We live in a constitutional representative democracy. The President does not possess dictatorial powers. There is a need to bring the country back together. In the coming years, Congress and the Trump Administration will have to work to find common ground. I n particular, I look forward to working with this administration on a new trade policy. I have voted against each and every so-called “free trade agreement,” which have exported quality American jobs to seek out the cheapest, most exploitable labor around the world. We need to change that.
Additionally, President-Elect Trump has talked about a trillion dollar investment in our crumbling infrastructure. That money could be well-spent to put hundreds of thousands of people to work, make our country more competitive, get people out of congestion , and save on fuel. I have ideas about how to fund that investment and I look forward to working with him on that when possible.
I will otherwise look for places where we can make common cause. W hen I find it necessary to disagree with this administration and their proposed policies, as I have with every president, Democrat or Republican, I will do my best to represent my district and the needs of my people, my state, and our country as best I can.

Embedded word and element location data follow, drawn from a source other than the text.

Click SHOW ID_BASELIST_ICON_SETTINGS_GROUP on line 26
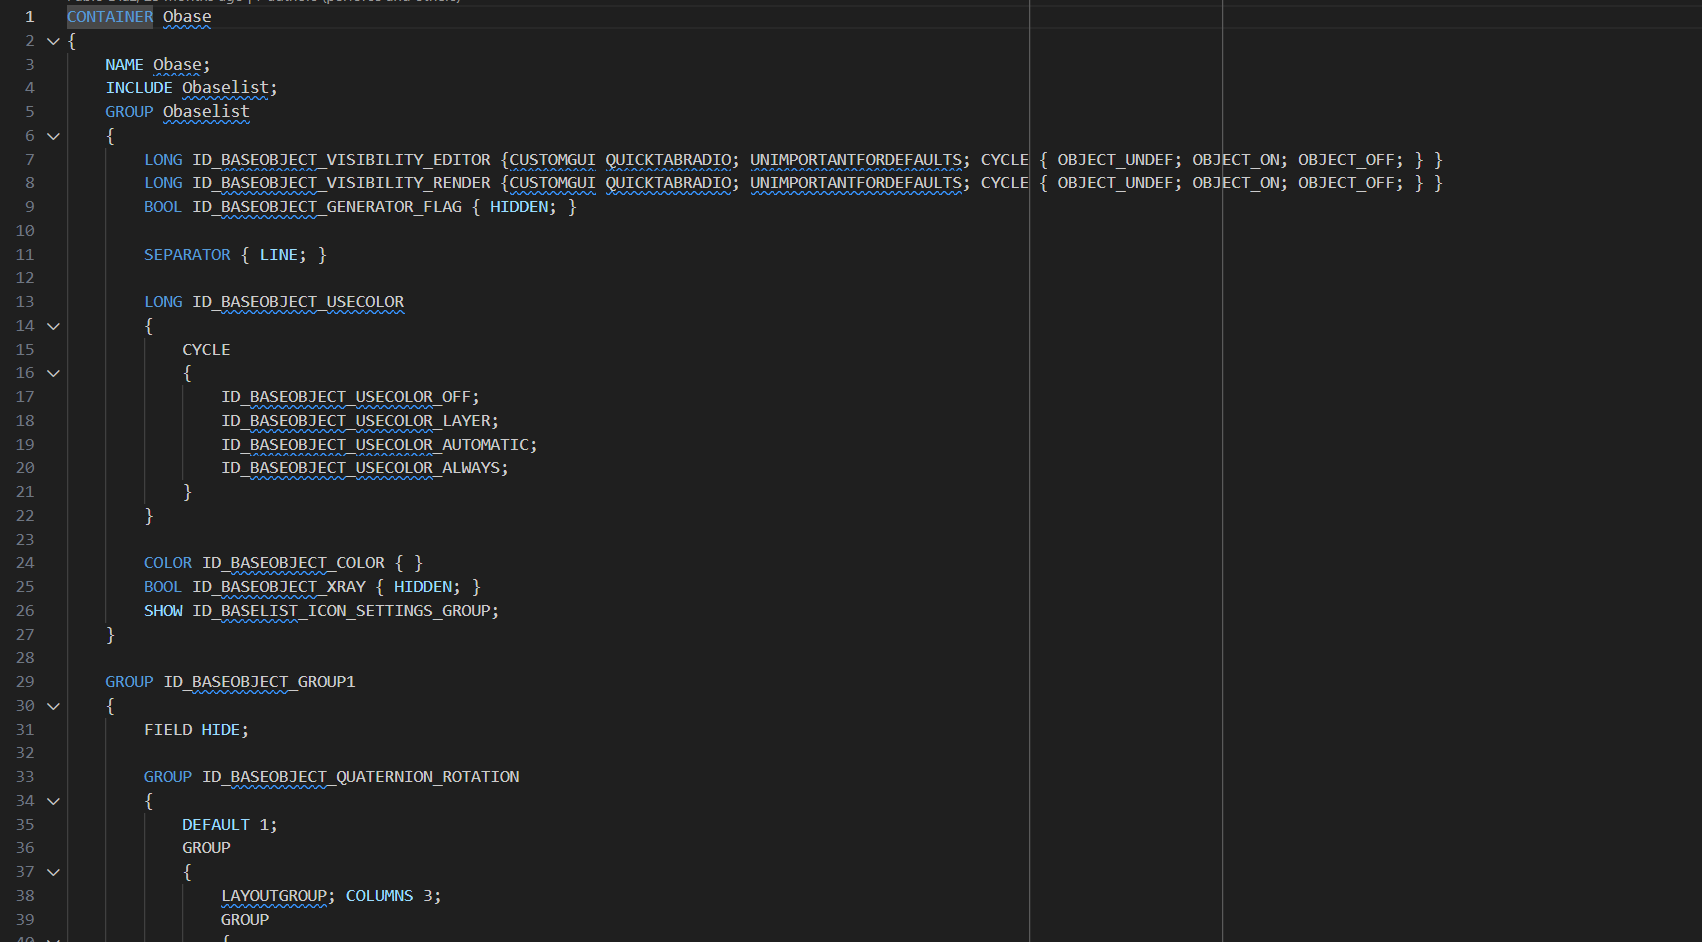The height and width of the screenshot is (942, 1702). click(320, 610)
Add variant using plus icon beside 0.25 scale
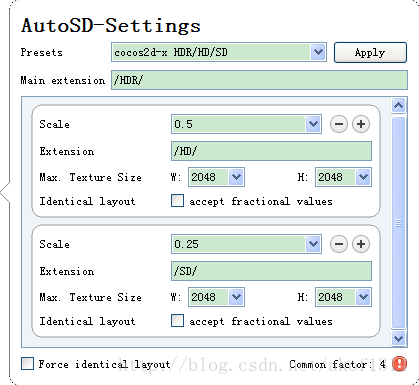Image resolution: width=419 pixels, height=385 pixels. pyautogui.click(x=361, y=244)
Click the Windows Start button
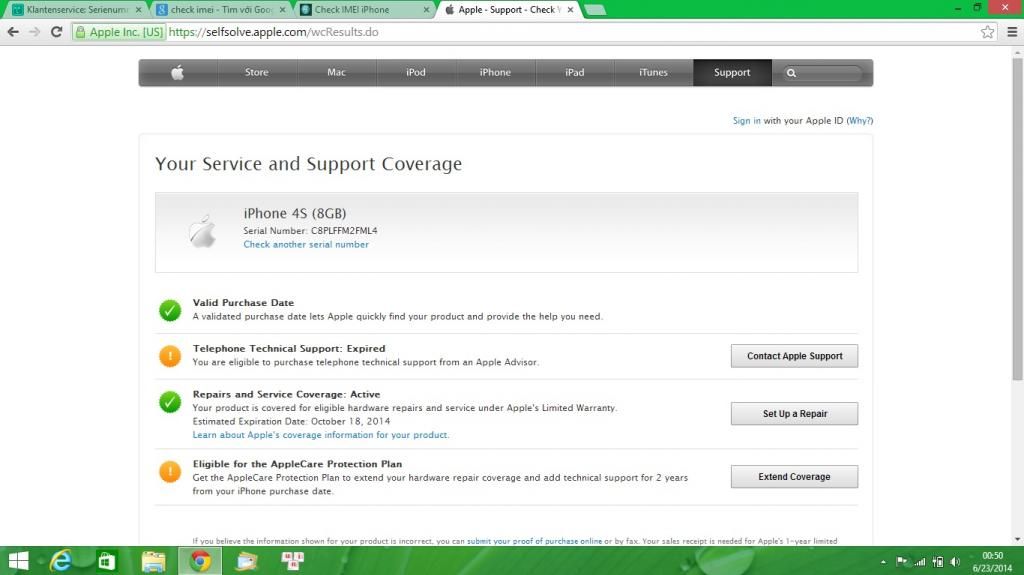Screen dimensions: 1024x575 pos(18,561)
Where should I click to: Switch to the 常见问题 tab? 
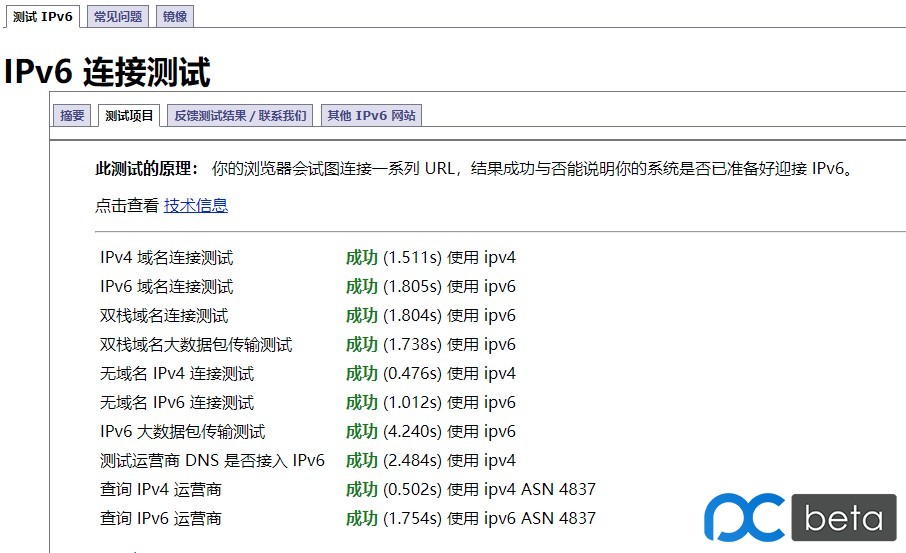tap(119, 16)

We’re the oldest representative democracy on Earth, and we’ve withstood a lot of crises. We’ve had a civil war, where we killed one another within our own country. We’ve been through the Great Depression, and even the threat of Nazism. We’ve stood up to a lot of things, and we can find common cause to draw together again. You can be sure I will continue to support vital programs and the fight for equality for individuals of every religion, gender, sexual orientation, and race.
Thanks again for contacting me, and for your engagement in the political process. Please keep in touch.